■ **SUPPLIED DATA**:
-------------------------

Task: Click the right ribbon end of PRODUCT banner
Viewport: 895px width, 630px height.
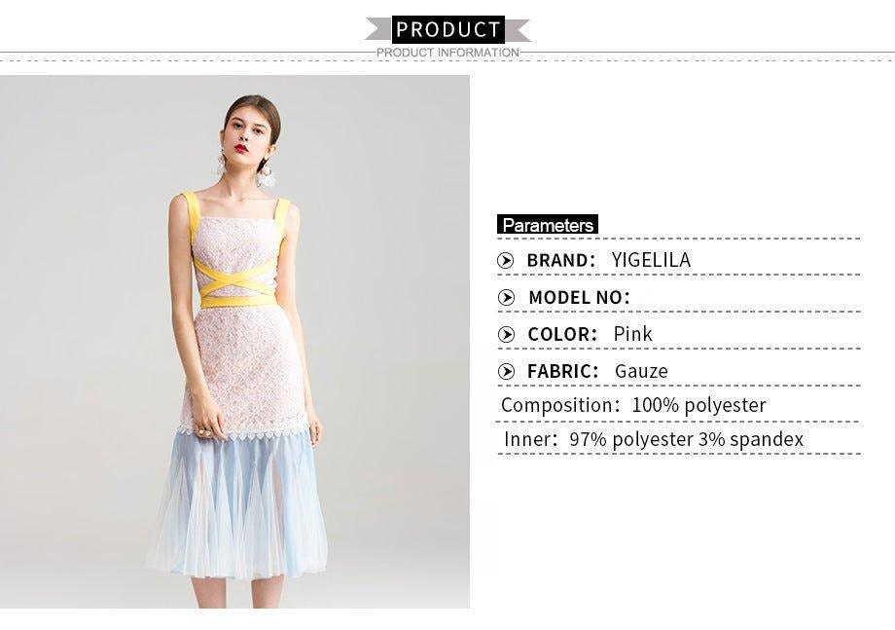Action: [x=518, y=30]
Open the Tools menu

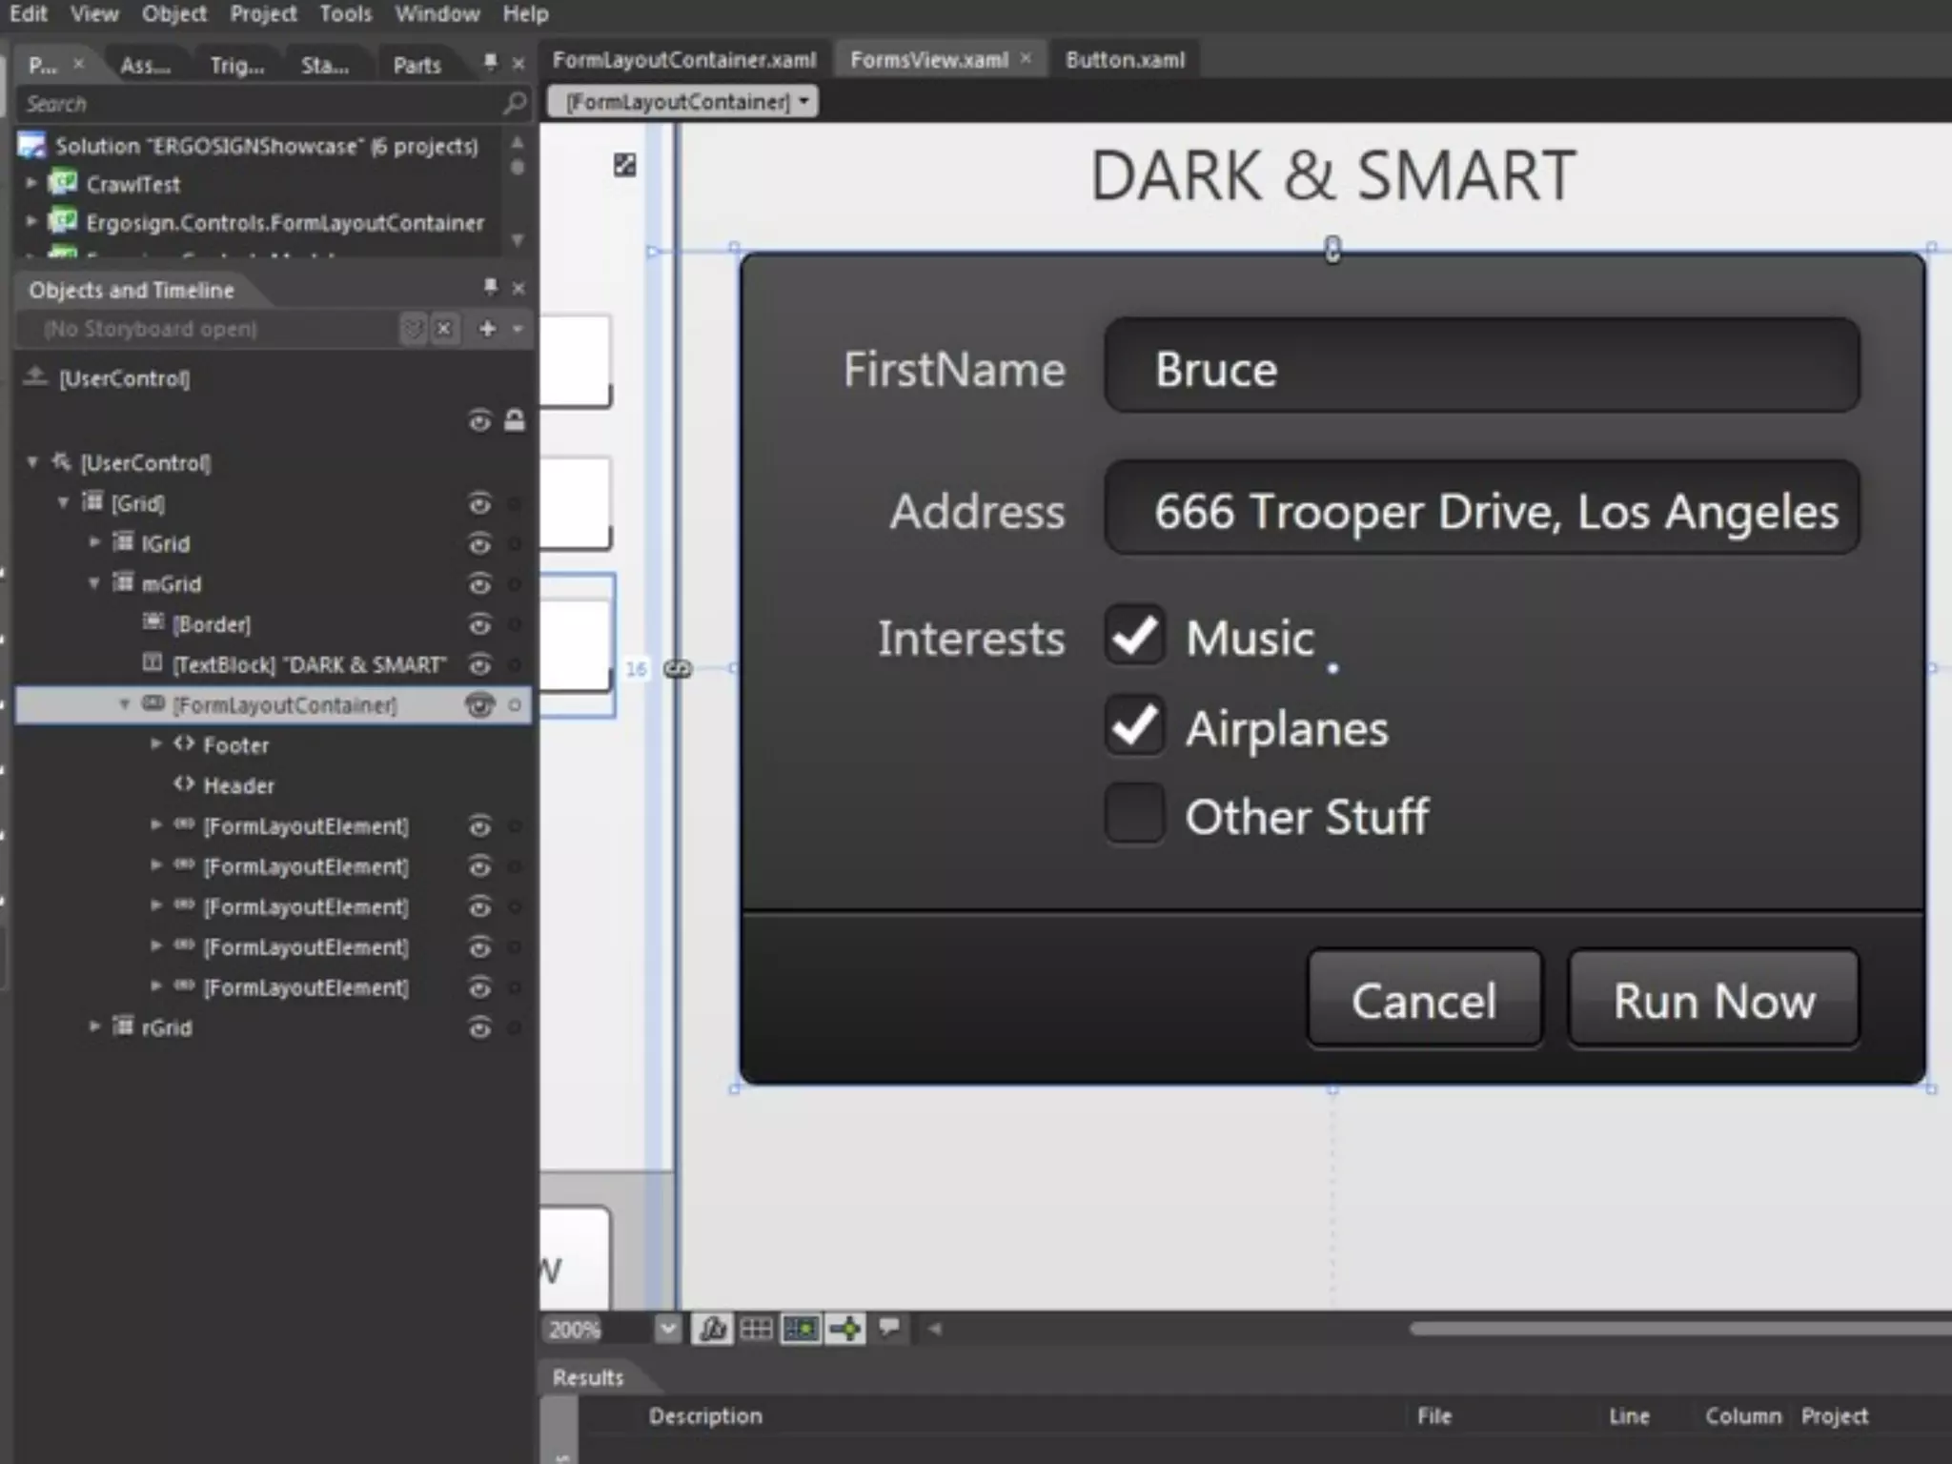pos(345,14)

-------------------------

■ **WHAT IS NEEDED**: Please copy the lines above word for word, leaving out the pictures.

■ **ANSWER FOR THIS EXERCISE**:
Task: Click the right ribbon end of PRODUCT banner
Viewport: 895px width, 630px height.
Action: [x=518, y=30]
Open the Tools menu

pos(345,14)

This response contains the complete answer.